= Ethiopian General Secondary Education Certificate Examination =

National exam in Ethiopia

The Ethiopian General Secondary Education Certificate Examination (EGSECE) is a nationwide exam in Ethiopia that is given to students after final year of secondary school education. Students take EGSECE usually that would eligible to continue eleventh grade or college in preparatory schools. Since 2001, the Ethiopian Secondary Education Certificate is awarded to students who pass the exam.

==Overview==
The Ethiopian General Secondary Education Certificate Examination is conducted annually for evaluation of competency in 10th grade and awards Ethiopian General Secondary Education Certificate for student who pass the exam. The award was started in 2001. Previously, the Ethiopian School Leaving Certificate (ESLC) awarded until 2003 before replaced by the Ethiopian Higher Education Entrance Examination (EHEEE). Students should submit three items before the exam as follows:

1) Transcript with internal scores from the high school.

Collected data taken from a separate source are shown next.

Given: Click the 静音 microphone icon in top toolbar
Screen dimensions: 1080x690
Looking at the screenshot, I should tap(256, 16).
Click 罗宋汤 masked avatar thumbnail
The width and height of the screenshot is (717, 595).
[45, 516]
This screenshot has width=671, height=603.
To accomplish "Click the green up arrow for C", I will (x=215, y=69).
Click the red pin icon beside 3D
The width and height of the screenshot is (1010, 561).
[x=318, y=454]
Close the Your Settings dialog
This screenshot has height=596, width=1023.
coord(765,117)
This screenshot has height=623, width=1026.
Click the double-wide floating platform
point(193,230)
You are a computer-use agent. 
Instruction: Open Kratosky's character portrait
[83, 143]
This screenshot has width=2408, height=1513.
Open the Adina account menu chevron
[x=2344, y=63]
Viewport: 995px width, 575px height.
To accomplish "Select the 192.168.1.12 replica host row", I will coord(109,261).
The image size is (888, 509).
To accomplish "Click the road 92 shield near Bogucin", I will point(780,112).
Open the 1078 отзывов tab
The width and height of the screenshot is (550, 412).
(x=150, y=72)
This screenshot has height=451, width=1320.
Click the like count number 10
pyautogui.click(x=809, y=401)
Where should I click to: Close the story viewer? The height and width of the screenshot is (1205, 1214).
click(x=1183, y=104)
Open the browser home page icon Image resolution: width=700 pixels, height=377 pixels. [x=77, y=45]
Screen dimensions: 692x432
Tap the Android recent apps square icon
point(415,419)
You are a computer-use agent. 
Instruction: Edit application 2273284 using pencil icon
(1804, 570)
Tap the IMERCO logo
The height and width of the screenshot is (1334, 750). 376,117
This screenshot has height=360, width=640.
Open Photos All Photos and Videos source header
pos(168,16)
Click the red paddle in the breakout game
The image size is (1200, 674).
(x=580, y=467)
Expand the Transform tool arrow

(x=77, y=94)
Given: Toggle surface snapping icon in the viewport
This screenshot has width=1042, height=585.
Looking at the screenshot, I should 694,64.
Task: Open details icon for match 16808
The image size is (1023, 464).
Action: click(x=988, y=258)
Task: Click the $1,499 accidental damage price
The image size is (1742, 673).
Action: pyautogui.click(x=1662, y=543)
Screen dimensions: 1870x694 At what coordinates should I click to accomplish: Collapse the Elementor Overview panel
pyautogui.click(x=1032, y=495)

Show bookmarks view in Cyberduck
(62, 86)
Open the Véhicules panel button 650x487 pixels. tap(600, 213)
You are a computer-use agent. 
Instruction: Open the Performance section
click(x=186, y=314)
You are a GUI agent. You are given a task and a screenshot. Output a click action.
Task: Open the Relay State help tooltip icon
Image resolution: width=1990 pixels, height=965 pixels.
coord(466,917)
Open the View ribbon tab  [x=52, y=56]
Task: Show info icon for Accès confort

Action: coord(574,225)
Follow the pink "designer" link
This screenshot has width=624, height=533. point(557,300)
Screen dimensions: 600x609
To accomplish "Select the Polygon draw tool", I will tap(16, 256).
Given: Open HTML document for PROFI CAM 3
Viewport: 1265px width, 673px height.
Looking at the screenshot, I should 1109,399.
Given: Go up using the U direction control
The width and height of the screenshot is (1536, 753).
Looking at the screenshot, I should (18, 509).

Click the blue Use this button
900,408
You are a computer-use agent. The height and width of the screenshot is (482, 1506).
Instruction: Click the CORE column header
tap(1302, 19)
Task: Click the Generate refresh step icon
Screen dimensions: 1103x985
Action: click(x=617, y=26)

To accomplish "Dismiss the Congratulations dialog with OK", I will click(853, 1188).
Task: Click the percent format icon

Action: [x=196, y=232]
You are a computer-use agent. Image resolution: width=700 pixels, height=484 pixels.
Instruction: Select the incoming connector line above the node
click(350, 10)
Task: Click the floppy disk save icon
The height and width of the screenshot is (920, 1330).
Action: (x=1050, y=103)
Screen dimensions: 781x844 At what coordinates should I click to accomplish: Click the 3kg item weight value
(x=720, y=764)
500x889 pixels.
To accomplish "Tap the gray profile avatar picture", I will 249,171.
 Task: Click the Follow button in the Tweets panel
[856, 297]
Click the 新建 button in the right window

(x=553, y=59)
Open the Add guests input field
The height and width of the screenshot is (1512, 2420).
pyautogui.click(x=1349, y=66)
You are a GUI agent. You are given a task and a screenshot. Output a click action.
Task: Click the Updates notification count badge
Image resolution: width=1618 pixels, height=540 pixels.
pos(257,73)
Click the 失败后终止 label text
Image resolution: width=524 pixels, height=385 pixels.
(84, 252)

2) Ethiopian General Secondary Education Certificate (EGSEC, done after grade 10)

3) Ethiopian University Entrance Examination (EUEE) results or Ethiopian Secondary School Leaving Examination

The second phase of secondary education leads to two field branch that students choose one of them: natural and social science branch. Fields in the Natural Science includes Biology, Chemistry, Mathematics, Physics, while Geography, Social Studies, history in the Social Science. The other general subjects are mandatory to both streams such as English, Physical Education and national and foreign language subjects.
And it's scored out of 600 for both natural and social stream

== Recent problems ==

Since 2021, the grade 12 leaving examination has experienced serious catastrophe where many students unprecedentedly scored poor result. In 2022, 896,520 students that consist of 3.3% portion scored 50% and above, which is minimum requirement to enter higher education. The percentile of students who pass the exam reduced to 3.2% in 2023 with 845,099 students.